Elisabeth se larga con su pequeña bandeja.

—Una última pregunta, señor Malausséne. ¿En qué consiste exactamente su función en el Almacén? No queda muy claro en su declaración.

Y con razón…

Extrañamente, en aquel preciso instante tomo conciencia de la decoración. El despacho del comisario de división Coudrier es de estilo Imperio. De los balancines de aspecto pseudorromano en los que estamos sentados al servicio del café que luce la imperial mayúscula N, pasando por el diván Recamier que brilla dulcemente junto a la biblioteca de caoba, bañado todo ello por la luz vegetal de un empapelado mural de color espinaca, salpicado con pequeñas abejas doradas. Buscando mejor, sin duda, encontraría el minibusto del minicorso, una reproducción de su minimontera y el
Memorial de Las Cases
en la biblioteca. Aunque eso no tenga relación alguna con la pregunta que acaba de hacerme, me gustaría saber si el comisario de división ha pagado esta decoración de su bolsillo u obtuvo de la administración un crédito especial para vestir su local con los colores de su pasión. En ambos casos, se impone una sola conclusión: el tipo no vuelve a su casa todas las noches. Se siente cómodo aquí. Ahora bien, si te gusta el hipódromo, te gustan las carreras. Ese polizonte trabaja las veinticuatro horas del día. Y no es posible andarse por las ramas mucho tiempo con la reencarnación de Fouché. Por lo tanto, decido no mentirle.

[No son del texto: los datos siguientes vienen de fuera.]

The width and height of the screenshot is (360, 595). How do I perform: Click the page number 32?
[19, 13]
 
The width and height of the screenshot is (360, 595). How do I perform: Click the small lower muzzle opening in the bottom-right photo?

—Soy Chivo Expiatorio, señor comisario.

El comisario de división Coudrier me lanza una mirada absolutamente vacía.

Le explico entonces que la función llamada de Control Técnico es absolutamente ficticia. Yo no controlo nada en absoluto, pues en la profusión de los mercaderes del templo nada es controlable. A menos que se multiplicaran por diez los efectivos de los controladores. Así pues, cuando aparece un cliente con una queja, me llaman a la oficina de Reclamaciones donde recibo una bronca absolutamente terrorífica. Mi trabajo consiste en sufrir aquel huracán de humillaciones; con aire tan contrito, tan extraviado, tan profundamente desesperado que, por regla general, el cliente retira su queja para no cargar su conciencia con mi suicidio, y todo termina amistosamente, con el menor perjuicio para el Almacén. Eso es. Me pagan para eso. Y bastante bien, por otra parte.